И правда, я писала себе! Поэтому мне было важно, чтобы меня не поняли в правильных выражениях. Чтобы то, что я пишу, соответствовало тому, что я хочу сказать.

Это был мой прощальный монолог. Муж сказал, что в последней версии я уже просто кричу.

Меня удовлетворила именно последняя. Я хотела кричать. Хоть один раз закричать так, чтобы больше ее не услышать.

После отправки письма я заблокировала все контакты. Мои отношения с мамой закончились. Теперь-то точно закончились.

Думала я.

Но тогда все как раз началось

Наверно это было исцеление.

Пару дней я ждала, что мама выйдет с флагами и будет требовать от меня объяснений. Она всегда так делала. Однажды она пришла ко мне требовать объяснений, почему я в третий раз беременна и как так могло получиться. Когда она была недовольна моим поведением, она всегда требовала моих объяснений. Я боялась начинать с ней разговор. Я вложила все противостояние в письмо и сил на разговор у меня не было.

Я поняла, что нервничаю. Думала, через кого она выйдет на связь? Через мужа? Через брата? Я напряглась, готовая отстаивать свою жизнь, на которую должен был пролиться очередной ковш.

Ко мне пришел страх. Мне еще нужно было доказать ей, что она меня обидела! Но еще через двое суток поняла, что ничего не будет! Совсем ничего. Она прочитала и посчитала меня «психушкой, которая взбеленилась на пустом месте» – как это бывало всегда. Всегда, когда я хотела что-то изменить.

Тишина была для меня такой неожиданностью, что я долго к ней прислушивалась. Неужели все? Еще через пару дней я подумала, что будет обычное прощение, как после крупных скандалов. Что через пару месяцев она может позвонить и спросить, как ни в чем не бывало «Ну, какие у тебя новости?»

И в этот момент внутри что-то сорвалось.

Следом за страхом пришел гнев. Я не хотела, чтобы меня прощали! Я хотела, чтобы меня поняли. Услышали. И признали, что вместо того, чтобы прощать, нужно исправлять причиненный вред.

А ведь письмо я писала с другой целью… Я выстраивала бетонный забор, чтобы прекратить ее присутствие в моей жизни.
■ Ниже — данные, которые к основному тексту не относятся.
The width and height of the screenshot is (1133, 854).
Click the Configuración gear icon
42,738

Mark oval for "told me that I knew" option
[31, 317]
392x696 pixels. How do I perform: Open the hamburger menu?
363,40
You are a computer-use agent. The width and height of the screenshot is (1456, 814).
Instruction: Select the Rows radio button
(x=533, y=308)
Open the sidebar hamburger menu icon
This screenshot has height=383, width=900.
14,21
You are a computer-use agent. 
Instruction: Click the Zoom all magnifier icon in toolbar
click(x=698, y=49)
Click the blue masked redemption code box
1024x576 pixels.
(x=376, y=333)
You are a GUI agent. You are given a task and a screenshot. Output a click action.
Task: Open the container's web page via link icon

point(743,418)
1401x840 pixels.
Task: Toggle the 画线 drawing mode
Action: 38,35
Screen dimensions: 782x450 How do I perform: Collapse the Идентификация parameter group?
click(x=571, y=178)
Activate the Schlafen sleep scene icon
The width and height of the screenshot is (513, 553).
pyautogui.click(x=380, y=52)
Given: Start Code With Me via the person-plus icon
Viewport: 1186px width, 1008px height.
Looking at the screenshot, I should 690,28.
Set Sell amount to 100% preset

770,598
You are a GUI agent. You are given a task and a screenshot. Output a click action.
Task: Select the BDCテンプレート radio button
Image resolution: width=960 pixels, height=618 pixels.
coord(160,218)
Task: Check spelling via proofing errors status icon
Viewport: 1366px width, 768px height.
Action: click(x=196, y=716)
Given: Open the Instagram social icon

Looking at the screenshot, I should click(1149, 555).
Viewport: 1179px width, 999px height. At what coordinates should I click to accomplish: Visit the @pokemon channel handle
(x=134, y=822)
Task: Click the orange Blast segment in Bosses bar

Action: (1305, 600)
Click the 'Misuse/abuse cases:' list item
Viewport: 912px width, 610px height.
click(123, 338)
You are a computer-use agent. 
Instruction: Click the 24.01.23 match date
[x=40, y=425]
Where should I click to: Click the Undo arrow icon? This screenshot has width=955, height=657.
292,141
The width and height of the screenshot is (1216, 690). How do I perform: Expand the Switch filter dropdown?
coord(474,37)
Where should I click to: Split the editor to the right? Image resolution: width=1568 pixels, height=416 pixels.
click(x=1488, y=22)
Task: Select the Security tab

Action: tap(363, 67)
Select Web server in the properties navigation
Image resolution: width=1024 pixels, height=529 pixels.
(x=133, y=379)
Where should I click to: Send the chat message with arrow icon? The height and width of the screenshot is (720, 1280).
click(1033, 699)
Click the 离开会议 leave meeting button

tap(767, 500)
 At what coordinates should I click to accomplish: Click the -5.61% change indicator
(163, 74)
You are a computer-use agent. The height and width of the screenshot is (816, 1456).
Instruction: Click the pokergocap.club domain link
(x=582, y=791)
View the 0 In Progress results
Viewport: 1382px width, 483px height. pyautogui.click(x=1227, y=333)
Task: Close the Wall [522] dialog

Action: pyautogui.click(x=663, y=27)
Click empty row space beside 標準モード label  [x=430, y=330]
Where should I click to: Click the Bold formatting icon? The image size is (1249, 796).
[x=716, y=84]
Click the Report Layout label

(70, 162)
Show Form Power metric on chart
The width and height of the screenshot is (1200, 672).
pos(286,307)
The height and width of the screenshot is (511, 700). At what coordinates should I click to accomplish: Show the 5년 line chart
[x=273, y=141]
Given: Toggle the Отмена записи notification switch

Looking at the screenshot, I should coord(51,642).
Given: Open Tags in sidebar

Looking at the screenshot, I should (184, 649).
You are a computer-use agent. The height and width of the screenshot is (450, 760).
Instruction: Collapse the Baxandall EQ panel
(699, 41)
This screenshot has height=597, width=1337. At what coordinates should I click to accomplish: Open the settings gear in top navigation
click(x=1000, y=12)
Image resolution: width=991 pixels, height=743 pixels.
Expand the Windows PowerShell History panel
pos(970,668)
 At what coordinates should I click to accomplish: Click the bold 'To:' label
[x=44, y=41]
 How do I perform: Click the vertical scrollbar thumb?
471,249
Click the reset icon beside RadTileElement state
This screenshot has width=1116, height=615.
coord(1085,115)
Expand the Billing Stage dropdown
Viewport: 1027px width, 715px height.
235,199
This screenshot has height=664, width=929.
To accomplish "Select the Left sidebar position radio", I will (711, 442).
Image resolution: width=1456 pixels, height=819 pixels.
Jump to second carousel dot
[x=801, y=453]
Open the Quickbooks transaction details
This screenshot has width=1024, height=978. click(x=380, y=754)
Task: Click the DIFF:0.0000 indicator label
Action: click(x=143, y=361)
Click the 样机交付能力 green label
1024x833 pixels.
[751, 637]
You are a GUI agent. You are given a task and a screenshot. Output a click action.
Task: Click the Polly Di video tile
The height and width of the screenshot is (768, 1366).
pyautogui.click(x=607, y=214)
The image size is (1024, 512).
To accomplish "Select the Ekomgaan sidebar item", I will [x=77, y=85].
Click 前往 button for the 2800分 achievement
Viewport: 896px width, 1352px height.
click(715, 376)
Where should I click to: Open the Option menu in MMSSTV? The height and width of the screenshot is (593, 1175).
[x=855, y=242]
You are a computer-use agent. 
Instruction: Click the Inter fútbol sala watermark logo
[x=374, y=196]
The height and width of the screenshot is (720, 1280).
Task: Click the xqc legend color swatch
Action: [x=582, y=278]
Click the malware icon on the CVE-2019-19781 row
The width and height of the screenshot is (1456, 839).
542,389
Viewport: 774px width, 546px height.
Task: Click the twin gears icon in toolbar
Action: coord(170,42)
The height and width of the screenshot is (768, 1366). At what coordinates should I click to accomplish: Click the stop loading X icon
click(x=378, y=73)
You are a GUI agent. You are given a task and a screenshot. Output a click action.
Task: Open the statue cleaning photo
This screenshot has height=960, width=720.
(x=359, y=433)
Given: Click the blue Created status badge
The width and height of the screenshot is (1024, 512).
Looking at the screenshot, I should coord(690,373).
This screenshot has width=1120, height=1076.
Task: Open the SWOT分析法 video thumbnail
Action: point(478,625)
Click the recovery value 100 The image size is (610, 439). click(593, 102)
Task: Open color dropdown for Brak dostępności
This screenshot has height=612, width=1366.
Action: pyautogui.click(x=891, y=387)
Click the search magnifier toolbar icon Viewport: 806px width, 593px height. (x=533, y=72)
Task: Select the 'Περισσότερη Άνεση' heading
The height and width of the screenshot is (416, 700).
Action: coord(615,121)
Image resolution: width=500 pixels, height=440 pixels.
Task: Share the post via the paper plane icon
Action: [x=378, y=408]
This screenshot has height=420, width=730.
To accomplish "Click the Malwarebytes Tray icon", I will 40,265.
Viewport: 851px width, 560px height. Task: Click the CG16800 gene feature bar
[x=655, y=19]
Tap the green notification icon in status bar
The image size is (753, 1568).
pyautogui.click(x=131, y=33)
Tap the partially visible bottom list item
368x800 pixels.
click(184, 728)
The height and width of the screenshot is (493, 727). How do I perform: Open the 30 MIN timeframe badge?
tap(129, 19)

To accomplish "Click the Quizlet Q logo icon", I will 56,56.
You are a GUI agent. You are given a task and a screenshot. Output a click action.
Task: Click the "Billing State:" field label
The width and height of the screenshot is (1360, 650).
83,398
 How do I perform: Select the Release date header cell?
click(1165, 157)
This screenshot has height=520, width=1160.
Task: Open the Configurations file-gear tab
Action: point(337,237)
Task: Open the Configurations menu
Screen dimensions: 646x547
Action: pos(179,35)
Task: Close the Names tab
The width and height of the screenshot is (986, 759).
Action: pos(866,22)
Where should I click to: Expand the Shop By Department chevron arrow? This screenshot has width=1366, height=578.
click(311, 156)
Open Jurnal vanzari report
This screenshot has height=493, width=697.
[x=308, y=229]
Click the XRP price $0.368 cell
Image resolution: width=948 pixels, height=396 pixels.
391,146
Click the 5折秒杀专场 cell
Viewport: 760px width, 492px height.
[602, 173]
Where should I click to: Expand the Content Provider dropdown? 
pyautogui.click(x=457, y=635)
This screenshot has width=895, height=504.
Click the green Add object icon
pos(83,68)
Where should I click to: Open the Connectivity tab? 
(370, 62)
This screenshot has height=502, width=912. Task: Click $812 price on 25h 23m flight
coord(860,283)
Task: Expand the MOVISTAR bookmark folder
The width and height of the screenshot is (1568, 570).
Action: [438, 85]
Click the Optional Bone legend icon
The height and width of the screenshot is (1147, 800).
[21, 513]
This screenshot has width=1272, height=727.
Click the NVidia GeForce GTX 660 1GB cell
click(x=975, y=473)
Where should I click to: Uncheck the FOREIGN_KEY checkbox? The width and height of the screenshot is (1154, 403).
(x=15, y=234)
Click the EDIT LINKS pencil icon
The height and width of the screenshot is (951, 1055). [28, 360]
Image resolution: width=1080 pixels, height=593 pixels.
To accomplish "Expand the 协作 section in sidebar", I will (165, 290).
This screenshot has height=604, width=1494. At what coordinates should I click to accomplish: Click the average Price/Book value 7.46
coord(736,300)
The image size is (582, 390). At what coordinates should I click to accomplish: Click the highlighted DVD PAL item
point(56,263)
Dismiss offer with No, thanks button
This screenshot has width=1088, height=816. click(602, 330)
До тех пор, пока я не почувствовала, что ее больше нет, я даже не позволяла себе сказать, чего я хочу на самом деле.

Она должна была понять! Прийти в отчаяние. Она должна испытать чувство стыда за то как поступала с дочерью. Я жаждала справедливости. Несколько суток я ходила, пылая и возмущаясь – и к концу возмущения я стала вспоминать. Стала вспоминать, что чувствовала при тех или иных событиях. Я и не думала, что я что-то забыла! Но оказывается, я многого не помнила.

Я не имела права чувствовать то, что могло обидеть маму, или поколебать ее значимость. И пока я не позволила себе возмутиться, я не могла до этих чувств добраться.